Becoming a B corporation isn't easy -- but it proves companies' commitment to sustainability beyond a shadow of a doubt. Aspiring B corporations first apply to B Lab, a nonprofit that grades how applicants treat their employees, communities, and the environment on a scale of 1 to 200. B Lab then helps applicants develop customized improvement plans.

These firms also reincorporate as benefit companies or revise their articles of incorporation to reflect their new legal responsibilities towards all stakeholders, not just shareholders. To retain this coveted designation, B corporations undergo reassessments every three years.

When firms put people before short-term profits, they often outperform traditional corporations in the long run. That's largely because today's consumers frown upon corporate greed. Seventy-five percent of Americans say they won't shop at companies that don't reflect their values. And 65 percent do their own research to verify firms' social and environmental claims.

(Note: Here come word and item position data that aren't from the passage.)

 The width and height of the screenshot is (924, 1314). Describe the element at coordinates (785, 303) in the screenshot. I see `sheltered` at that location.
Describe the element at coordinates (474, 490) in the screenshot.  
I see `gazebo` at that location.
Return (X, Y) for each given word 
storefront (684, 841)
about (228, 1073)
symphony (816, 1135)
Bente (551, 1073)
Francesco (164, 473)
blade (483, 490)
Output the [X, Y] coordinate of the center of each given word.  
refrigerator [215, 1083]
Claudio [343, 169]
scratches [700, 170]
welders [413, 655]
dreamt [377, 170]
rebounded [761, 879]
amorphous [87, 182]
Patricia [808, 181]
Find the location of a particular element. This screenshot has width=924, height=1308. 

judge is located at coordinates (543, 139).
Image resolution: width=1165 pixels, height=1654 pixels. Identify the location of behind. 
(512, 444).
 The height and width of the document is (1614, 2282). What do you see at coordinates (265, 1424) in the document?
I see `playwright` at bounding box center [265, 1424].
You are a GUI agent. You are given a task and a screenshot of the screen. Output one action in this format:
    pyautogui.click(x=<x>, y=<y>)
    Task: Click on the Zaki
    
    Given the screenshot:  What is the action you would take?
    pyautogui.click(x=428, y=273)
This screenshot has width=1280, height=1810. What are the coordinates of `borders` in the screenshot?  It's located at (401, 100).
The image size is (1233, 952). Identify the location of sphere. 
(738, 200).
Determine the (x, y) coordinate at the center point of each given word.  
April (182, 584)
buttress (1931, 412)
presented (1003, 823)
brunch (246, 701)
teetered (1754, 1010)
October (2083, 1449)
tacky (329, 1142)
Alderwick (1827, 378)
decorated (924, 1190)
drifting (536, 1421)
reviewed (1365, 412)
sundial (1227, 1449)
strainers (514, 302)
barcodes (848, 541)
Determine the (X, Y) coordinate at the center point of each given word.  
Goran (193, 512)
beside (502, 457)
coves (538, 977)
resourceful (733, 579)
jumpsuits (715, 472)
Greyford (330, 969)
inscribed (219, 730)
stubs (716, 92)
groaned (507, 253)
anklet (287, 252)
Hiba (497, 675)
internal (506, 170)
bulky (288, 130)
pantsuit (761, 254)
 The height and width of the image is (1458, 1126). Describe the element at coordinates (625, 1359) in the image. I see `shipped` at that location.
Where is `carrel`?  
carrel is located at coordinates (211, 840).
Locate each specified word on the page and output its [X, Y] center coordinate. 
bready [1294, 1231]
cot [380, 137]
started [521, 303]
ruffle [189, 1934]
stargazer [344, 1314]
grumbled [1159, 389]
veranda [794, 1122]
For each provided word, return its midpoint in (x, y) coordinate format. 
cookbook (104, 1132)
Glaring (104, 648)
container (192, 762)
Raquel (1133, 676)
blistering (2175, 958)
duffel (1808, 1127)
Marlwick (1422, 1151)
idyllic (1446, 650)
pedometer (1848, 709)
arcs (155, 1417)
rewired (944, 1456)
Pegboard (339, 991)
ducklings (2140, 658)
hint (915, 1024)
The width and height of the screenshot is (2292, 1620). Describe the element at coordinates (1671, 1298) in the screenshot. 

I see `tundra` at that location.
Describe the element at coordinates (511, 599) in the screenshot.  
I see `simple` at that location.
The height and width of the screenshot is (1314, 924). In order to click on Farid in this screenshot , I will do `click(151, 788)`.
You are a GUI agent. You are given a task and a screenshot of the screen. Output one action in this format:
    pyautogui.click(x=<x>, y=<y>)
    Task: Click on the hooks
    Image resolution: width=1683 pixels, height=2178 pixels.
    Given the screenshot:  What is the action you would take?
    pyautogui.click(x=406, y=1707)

Many shoppers deliberately patronize companies that advance the greater good. Just look at Unilever, the multinational firm famous for Dove body wash, Lipton tea, and Ben & Jerry's ice cream. The company's "sustainable" brands are growing 30 percent faster than its other brands. Ben & Jerry's, for example, has tripled revenue since 2000 while increasing its social and environmental advocacy.

Or look how consumers have rewarded cosmetics company Natura, which became the world's largest B corporation in 2014. Since revising its corporate articles to serve all stakeholders, its share price has doubled.

These aren't anomalies. In the United Kingdom, B corporations are growing 28 times faster than the economy as a whole.

B corporations heavily invest in their local communities. Consider my company, Cabot Creamery, the first dairy co-op to become a certified B corporation. We send free resources and samples to local parent-teacher events and fundraisers. Such goodwill gestures engender long-term customer loyalty and help us retain employees, who live in these communities, after all.

No Business Roundtable members have taken the B corporation plunge yet. But there's no reason for their CEOs to hesitate. As numerous B corporations have proved, sustainability needn't come at the expense of profitability.

Ed Townley is CEO of Cabot Creamery Co-op.